Please output the data exactly, minus pictures.
============
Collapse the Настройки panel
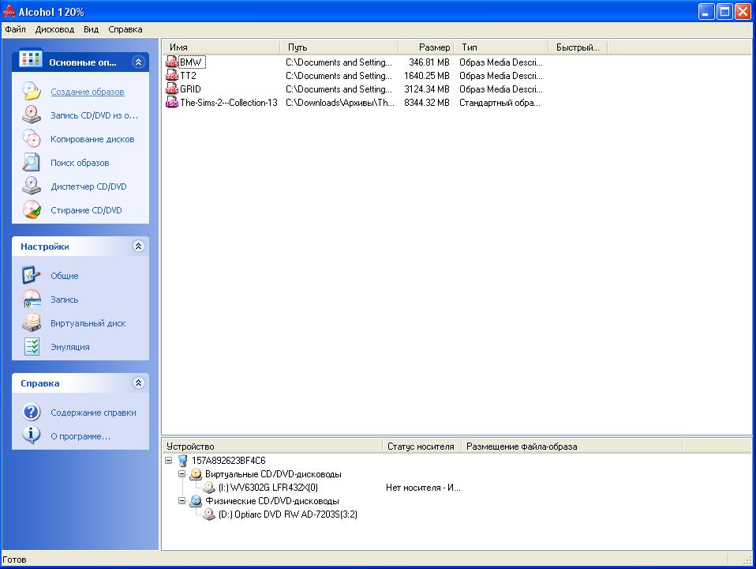This screenshot has width=756, height=569. [139, 247]

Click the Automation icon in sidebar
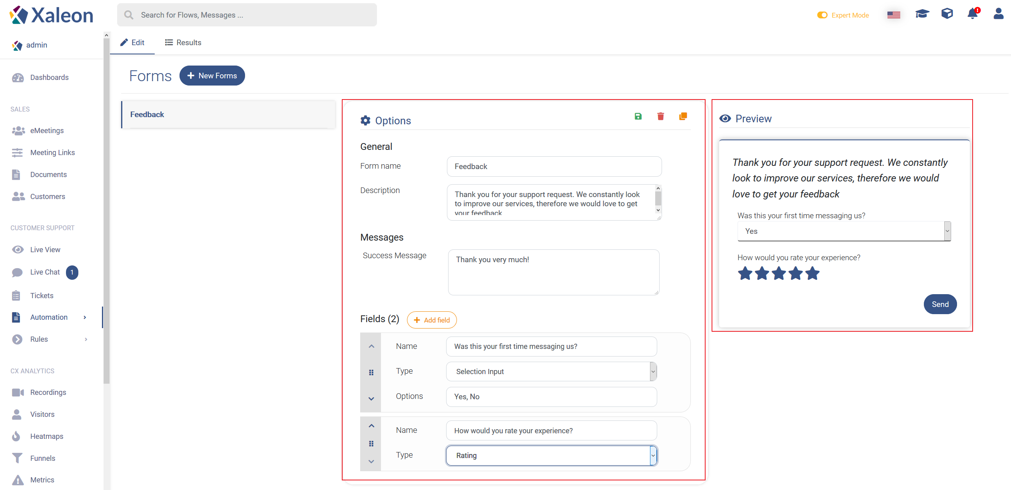point(18,317)
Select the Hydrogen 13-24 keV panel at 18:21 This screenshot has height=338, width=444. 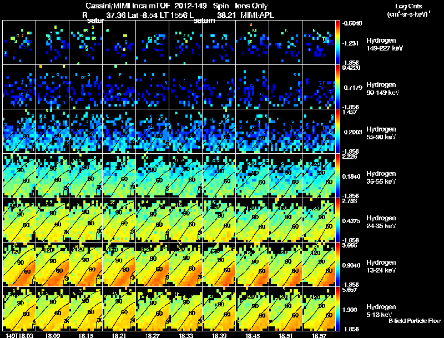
============
Response:
Collapse the Настройки panel
This screenshot has width=756, height=569. [139, 247]

Click the Automation icon in sidebar
point(18,317)
Select the Hydrogen 13-24 keV panel at 18:21 This screenshot has height=338, width=444. 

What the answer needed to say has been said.